INSTRUCCIONES DE TRABAJO –
[a] Resume en dos oraciones el texto sobre los cumpleaños.
[b] Transcribe sin ningún cambio el pasaje del texto sobre los cumpleaños que empieza con las palabras que contienen "Vaya ahuevazón... Diay" y termina con "mis caprichos cósmicos.".
====== SEGMENTO DEL DOCUMENTO ======
Cada
vez que se acerca mi cumpleaños, que coincide con las etílicamente
célebres fiestas de Palmares, con la económicamente deprimente
cuesta de enero y cada cuatro años, como este, con alguna campaña
electoral vergonzosa y bisiesta, me siento a meditar sobre el curioso
y profundo fenómeno del tiempo.
¡Pufffff!
Vaya ahuevazón... Diay sí, lo admito. No soy precisamente una fan
de mis cumpleaños. Para comenzar, me cuesta saber cómo reaccionar
cuando el reflector está sobre mí por 24 horas. Me parece que es
demasiado protagonismo y que todo sería más fácil si tuviera un
hermano gemelo con quien compartir salomónicamente la mitad de toda
esa atención. Segundo: nunca sé qué cara poner cuando me cantan
cumpleaños feliz. ¿Debería clavar la vista en el queque? ¿O más
bien mirar a cada uno de los que me rodean? ¿Sonreír? ¿Fingir que
me concentro en el deseo que mágicamente va a hacer combustión con
la realidad en cuanto sople las velitas? Al final, de los nervios,
nunca pido nada, lo cual me hace pensar que he dejado ir, a estas
alturas, 32 valiosas oportunidades de cumplir mis caprichos cósmicos.
Después, me ataca una inseguridad y una baja autoestima de que nadie
se va a acordar y de que lo ignorarán olímpicamente, porque con
todo y las aplicaciones de Birthday
calendar
de Facebook, a casi nadie se le da eso de recordar fechas, a pesar de
que yo tengo la extraña e inútil cualidad de desperdiciar disco
duro mental acordándome de los cumpleaños de Raymundo y todo el
mundo, incluyendo famosos, amigas de primer grado y gente que me cae
mal. Y, para terminarla de amolar, inevitablemente me ataca un
espantoso síndrome de Peter Pan: me visto más infantil que nunca y me dan ganas de visitar tiendas de
antigüedades a ver si sacudiendo chunches viejos, por pura guava, me
sale un genio de alguna lámpara, florero o computadora de los 80
para que me conceda la eterna juventud. Me da una ansiedad por el
inevitable paso del tiempo y me pongo existencialista al punto de
pensar que, desde el minuto 15 de las seis de la mañana del 16 de
enero de 1981, comencé a morir. En fin, no soy la persona más
divertida para tener alrededor entre el 8 y el 15 de enero. Quedan
advertidos.
====== FRAGMENTO DE ORIGEN ======
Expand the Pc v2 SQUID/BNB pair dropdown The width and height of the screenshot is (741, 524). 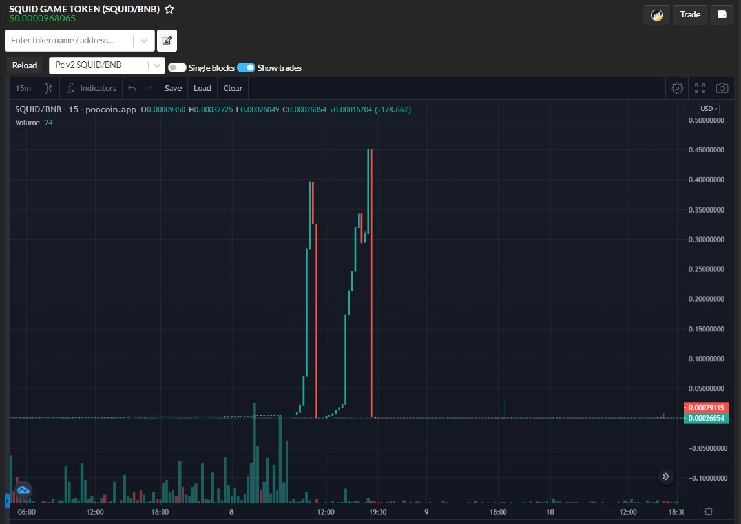pos(156,65)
======
RESPUESTAS EN ORDEN –
[a] Cada vez que se acerca su cumpleaños en enero, quien escribe medita sobre el tiempo y admite que no disfruta esa fecha: le incomoda tanto protagonismo, no sabe qué cara poner cuando le cantan y teme que nadie se acuerde. Además, sufre un síndrome de Peter Pan y una ansiedad por el paso del tiempo, así que advierte que no es la persona más divertida entre el 8 y el 15 de enero.

[b]
Vaya ahuevazón... Diay sí, lo admito. No soy precisamente una fan
de mis cumpleaños. Para comenzar, me cuesta saber cómo reaccionar
cuando el reflector está sobre mí por 24 horas. Me parece que es
demasiado protagonismo y que todo sería más fácil si tuviera un
hermano gemelo con quien compartir salomónicamente la mitad de toda
esa atención. Segundo: nunca sé qué cara poner cuando me cantan
cumpleaños feliz. ¿Debería clavar la vista en el queque? ¿O más
bien mirar a cada uno de los que me rodean? ¿Sonreír? ¿Fingir que
me concentro en el deseo que mágicamente va a hacer combustión con
la realidad en cuanto sople las velitas? Al final, de los nervios,
nunca pido nada, lo cual me hace pensar que he dejado ir, a estas
alturas, 32 valiosas oportunidades de cumplir mis caprichos cósmicos.